The fifth album from the UK pop-rock quartet (heavy emphasis on the pop) is a mixture of innovation and stagnation
On Cherry Blossom, Brad, James, Connor, and Tristan try their best to freshen things up. Opener ‘Glory Days’ dives straight into predictable EDM snare rolls, but counteracts this with nostalgic potential recounting “the best days of our lives”, sentimental enough that if it came on the radio while you were mucking about with your friends in an Uber, it would probably make you tipsily tearful. Lead single ‘Married In Vegas’ fully utilises the instrumental abilities of each member of the band, with textured guitar and driving drums, before euphoric disco piano bursts in. It’s a shame then that this creativity seems missing on later tracks, with potentially catchy riffs lost under Top 40-focused electro production.
The album continues with a comparable selection of near misses. ‘Chemicals’ tries to steer the album towards newer, funkier territory with a winding bass riff and sparser instrumentation, but doesn’t end up pushing the heaviness hard enough to be memorable, blurring instead into the other mid-album tracks. Similarly, ‘Part Of Me’s breathy, synth-heavy chorus touches on something more sincere (“Every party I go to/without you/they know”), but the song concedes to radio-filler beat drops and dull repetition.
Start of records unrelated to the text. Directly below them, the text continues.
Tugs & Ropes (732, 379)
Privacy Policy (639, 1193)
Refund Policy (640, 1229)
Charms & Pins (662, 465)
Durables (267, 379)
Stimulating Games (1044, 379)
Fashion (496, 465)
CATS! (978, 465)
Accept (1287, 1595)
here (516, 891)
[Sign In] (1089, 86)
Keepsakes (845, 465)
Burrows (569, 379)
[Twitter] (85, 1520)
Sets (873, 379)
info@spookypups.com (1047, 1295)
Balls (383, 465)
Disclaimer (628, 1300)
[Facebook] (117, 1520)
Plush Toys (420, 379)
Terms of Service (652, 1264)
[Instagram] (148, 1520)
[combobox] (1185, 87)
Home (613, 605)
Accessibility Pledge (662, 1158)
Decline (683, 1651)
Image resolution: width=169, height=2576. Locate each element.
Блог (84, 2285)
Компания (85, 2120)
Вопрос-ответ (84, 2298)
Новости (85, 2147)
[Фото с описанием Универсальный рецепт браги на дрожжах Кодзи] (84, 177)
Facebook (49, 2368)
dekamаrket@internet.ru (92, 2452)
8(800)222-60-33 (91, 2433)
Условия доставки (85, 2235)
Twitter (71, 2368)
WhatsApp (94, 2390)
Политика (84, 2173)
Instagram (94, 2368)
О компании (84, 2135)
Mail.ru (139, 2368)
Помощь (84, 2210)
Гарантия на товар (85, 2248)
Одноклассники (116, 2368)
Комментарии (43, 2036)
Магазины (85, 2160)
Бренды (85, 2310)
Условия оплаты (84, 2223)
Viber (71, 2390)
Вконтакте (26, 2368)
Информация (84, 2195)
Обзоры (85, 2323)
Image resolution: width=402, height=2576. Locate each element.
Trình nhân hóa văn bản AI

The whole thing is pleasantly listenable and succinct but overall low-key, breaking down musical boundaries but not strongly enough to be particularly noteworthy as a collection of songs. That said, Cherry Blossom is definitely a sonic development from the fresh-faced boyband that gave us (the absolute banger) ‘Somebody To You’ back in 2014, and is one of their best efforts to date.